Decompression of Peripheral Nerves

Ulnar Nerve Compression of the ulnar nerve cubital tunnel posterior to the medial edge of the humerous is the second most common nerve compression. Cubital tunnel syndrome (otherwise known as ulnar sulcus syndrome) is a compression syndrome of the ulnar nerve, involving a constriction of the ulnar sulcus—caused by heavy lifting, tennis player’s elbow, pitcher’s elbow, etc. This may result in neuronal damage and a wide range of neuronal dysfunctions. Cases of advanced damage to the ulnar nerve may lead to impairment of motor functions—ultimately resulting in claw hand.

Various therapeutic treatments have been available such as nerve decompression without transposition, nerve decompression with subcutaneous transposition of the nerve in a ventral direction (ventral transposition), and transposition of the nerve in a ventral direction into the muscle (submuscular transposition).

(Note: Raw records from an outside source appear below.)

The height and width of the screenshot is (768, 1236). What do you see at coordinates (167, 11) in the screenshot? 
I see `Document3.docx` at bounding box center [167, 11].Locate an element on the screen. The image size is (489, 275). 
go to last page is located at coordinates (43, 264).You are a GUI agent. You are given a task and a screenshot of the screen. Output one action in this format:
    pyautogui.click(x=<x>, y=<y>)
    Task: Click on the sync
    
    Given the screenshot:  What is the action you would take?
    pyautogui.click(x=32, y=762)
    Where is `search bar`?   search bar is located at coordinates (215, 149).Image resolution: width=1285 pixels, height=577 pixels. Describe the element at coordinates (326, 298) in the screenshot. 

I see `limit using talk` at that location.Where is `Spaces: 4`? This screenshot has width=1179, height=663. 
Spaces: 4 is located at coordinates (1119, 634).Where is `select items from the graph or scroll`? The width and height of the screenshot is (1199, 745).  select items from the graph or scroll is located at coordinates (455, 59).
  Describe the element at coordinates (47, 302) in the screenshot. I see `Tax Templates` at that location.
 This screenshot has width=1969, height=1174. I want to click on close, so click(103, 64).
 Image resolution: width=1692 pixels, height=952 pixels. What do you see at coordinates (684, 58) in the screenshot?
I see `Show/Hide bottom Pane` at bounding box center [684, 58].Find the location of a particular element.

Endoscopically assisted decompression of the ulnar nerve offers a new option involving a small incision being made in the skin in order to release the proximal and distal constrictions of the nerve without having to make an incision of the same length in the skin. The advantage of this endoscopic technique is that a much smaller incision can be used while at the same time extending the length of neurolysis. This leads to less morbidity, rapid improvement of the symptoms, and fast rehabilitation compared with conventional procedures.